** EXPLORE THE MATERIAL **
**1)** Answer these questions about the text on an early-winter packrafting trip, each on its own line:
(a) In the previous two years, when did snow and single-digit temperatures arrive?
(b) What item of gear did the writer forget on this outing?
(c) To what lake did the writer plan to snowshoe?
**2)** Continue the account of the winter packrafting outing on the Middle Fork of the Flathead, picking up after its final sentence.

** EXCERPT PROVIDED **
[Start of Attachment]
In the previous two years autumn has lasted almost until the solstice, with snow and single digit (F) temps waiting until mid-December. This year, everything seems to be a month ahead. I approve.
It is a few weeks process getting acclimated to winter. The psychological and physiological aspects of cold adaptation cannot be rushed, nor can the great variety, numbers, and importance of gear. (I forgot my Houdini today, fortunately it was almost dead still.) Most importantly moving through snow, and the added foot-weight of snowshoes or skis, is strenuous in ways that cannot be effectively mimicked by dry land training.
Prepping to cross the Middle Fork of the Flathead at the start of today’s outing.
Winter is also a fountain of possibility. Early snow like we have now tends to be shallow, dry, and in most every way a hindrance to wilderness travel. In a month or two brush and blowdowns will be covered by compacted feet, and snow will become an expediant.
Today was forecasted to be cold, and I made modest plans to account for my lack of winter acclimation on all counts. I thought about a loop, but knew that I would most likely do a shorter out and back, which I did. Bring snowshoes and the packraft, ferry across the Middle Fork, snowshoe up to Harrison Lake, reverse, ferry back to the car. The seeing the freezing river ended up being so interesting that I packed the raft and paddle with me, and when I returned to the Middle Fork drainage headed upstream to give myself a mile or so of floating before I had to take out.
Packraft-carved passage in the ice. This had totally refrozen when I floated by on the way home 6 hours later
I had on Sealskinz socks (as a vapor barrier), but it still seems like a really bad idea to get my feet wet. Avoiding this at the put in was easy; place the boat on the 4-8′ of supportive ice along the shore, get in, seal the deck, slide right in. This same ice layer, specifically the 4-6 additional feet of ice that wouldn’t support my weight, made getting out with dry feet quite a bit trickier. I probed the shore a bit, then settled on ice-breakering my way into the small alcove pictures above. This process proceedes as follows: gather momentum with a few quick strokes, and just before contact with the ice lean back. Your unweighted bow and feet will slide over the ice, and aggressive forward weighting and bouncing breakes the ice into chunks. Shuttle the pieces behind you with the paddle, and repeat. Slow, but effective. My take out used a similar technique, and when I reached the weight-supporting ice braced one blade in the mud behind me and pushed myself up and totally onto the ice. What would have been two mundane river crossings turned into fascinating puzzles with temps near zero (F).
[End of Attachment]
** GIVEN DATA **
[Start of Attachment]
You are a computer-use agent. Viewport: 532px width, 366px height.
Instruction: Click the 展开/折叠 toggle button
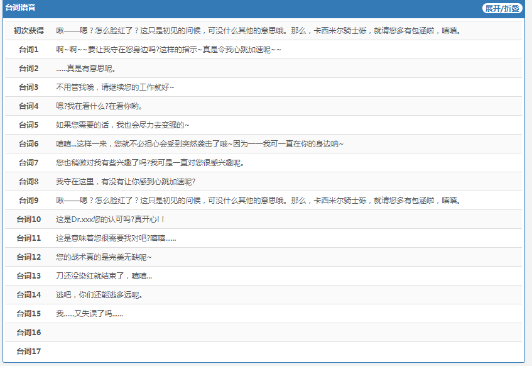pyautogui.click(x=502, y=8)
[End of Attachment]
** ANSWERS **
**1)**
(a) Mid-December.
(b) The Houdini.
(c) Harrison Lake.

**2)**
Ice build-up after the first crossing; perhaps 5 minutes of paddling. After the final take out all three joints were frozen shut, I had to carry the whole assembled paddle back to the truck.
After the first crossing had been made, I was able to strap on my snowshoes and enjoy some aimless wanderings in the silent forest. Snow is a prodigious sound dampener, and though I saw some very fresh deer, moose, and wolf tracks, heard nothing other than flowing water and three differents species of bird. (Canada Goose, Killdeer, Dipper.)
You’ll see tress with ~12″ pieces of diagonal barbed wire tacked to them all over the park. They’re designed to do the above, catch fur from passing Griz. The DNA is then analyzed and conclusions extrapolated.
This wreck of a building looked a bit big to be an abandoned patrol cabin.
This tractor doesn’t seem like an NPS sorta thing, either. I wonder how big that cedar was when the tractor was, finally, parked? All this was in the midst of a good stand of forest, which doesn’t help explain it’s existence.
All in all, it was a splendid day out wandering around, getting used to winter. May it be long.